TEXTE RETENU:
_ _ _ _
2_La peur, une intime

Paul-Laurent Assoun. « L’angoisse dit vrai »

Philippe Nassif publié le 5 min

Pour la psychanalyse, rappelle Paul-Laurent Assoun, l’angoisse est toujours liée à notre désir. C’est donc par elle que se déclenche notre subjectivité – si l’on sait la déchiffrer.

 

Philosophie magazine : En faisant de l’angoisse le « phénomène principal » de la névrose, Freud ne nous invite-t-il pas à examiner la tonalité inconsciente de nos peurs ?

Paul-Laurent Assoun : Oui. La peur est une réaction émotionnelle face à un danger extérieur. À l’inverse, l’angoisse est une réaction face à un danger qui vient de l’intérieur : de nos pulsions. Elle n’a pas d’objet, dit Freud, et c’est précisément ça qui est angoissant. Car, face à la peur, on peut toujours fuir. Mais on ne peut pas fuir notre angoisse, pas plus qu’on ne peut fuir nos pulsions psychosexuelles. La grande découverte de Freud, c’est : là où je désire, j’angoisse. Voilà pourquoi il considère l’angoisse comme l’affect des affects qui « ne ment pas », dira Lacan. Celui-ci va montrer par la suite que l’angoisse, à l’instar de la peur, a bien un objet, même si impalpable, c’est l’objet cause de mon désir inconscient. Un objet qui m’est extrêmement proche et en même temps terriblement extérieur.
_ _ _ _
ENREGISTREMENTS FOURNIS:
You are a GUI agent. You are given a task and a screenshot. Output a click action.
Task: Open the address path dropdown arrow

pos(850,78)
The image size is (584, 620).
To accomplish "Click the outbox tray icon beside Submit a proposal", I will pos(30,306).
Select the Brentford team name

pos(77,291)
_ _ _ _
CONSIGNE: Transcrivez sans rien changer le passage de l'entretien sur l'angoisse qui commence par « 2_La peur, une » et se termine par « de nos peurs ? ». Les enregistrements n'ont aucun rapport avec l'entretien sur l'angoisse.

CORRIGÉ:
2_La peur, une intime

Paul-Laurent Assoun. « L’angoisse dit vrai »

Philippe Nassif publié le 5 min

Pour la psychanalyse, rappelle Paul-Laurent Assoun, l’angoisse est toujours liée à notre désir. C’est donc par elle que se déclenche notre subjectivité – si l’on sait la déchiffrer.

 

Philosophie magazine : En faisant de l’angoisse le « phénomène principal » de la névrose, Freud ne nous invite-t-il pas à examiner la tonalité inconsciente de nos peurs ?